It should come as no surprise that Kirsten proves to be quite the ungrateful and indeed disrespectful to her mother when she believes that Rose has squandered the fortune that her father allegedly built. The fraught and often contentious relationship between children and their parents would prove to be an ongoing tension in many episodes of the series (not least between Dorothy and Sophia), but here it takes on an especially cutting edge, and we’re definitely not encouraged to sympathize with Kirsten.

Indeed, it’s only when Rose realizes that the myth she has propagated about Charlie has begun to distort the view that her grandchildren have of their grandfather that she feels that she must at last come clean about the reality of his legacy. It’s rather touching, I think, that Rose was willing to sacrifice her own good image in her daughter’s eyes rather than sully her husband’s conversation. It’s also rather nice that Rose, and Kirsten, finally realize that it is Charlie’s success as a good person that matters, more than the amount of money that he was able to leave his widow and family.

In a fun bit of casting trivia, this is the first of two times that daughter Kirsten appears in the show. She would return in the final season when Rose suffers cardiac arrest, though in the latter she is played by a different actress. If anything, her later incarnation is even more unpleasant, since she blames the other four women for her mother’s health scare.
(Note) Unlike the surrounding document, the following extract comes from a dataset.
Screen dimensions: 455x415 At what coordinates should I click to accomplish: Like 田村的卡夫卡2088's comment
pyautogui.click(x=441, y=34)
Truly, Kirsten is one of the most unpleasant of the many progeny that appear in the show, and one wonders how someone as sweet and kind as Rose could raise such an unpleasant daughter (I’ll have much more to say on this when we get to Kirsten’s second appearance).

In the next episode, we meet yet another member of the extended family (which happens a great deal in the series, particularly in the first season), when Blanche’s niece Lucy comes for a visit and reveals that she acts a little more like Blanche than is probably good for her.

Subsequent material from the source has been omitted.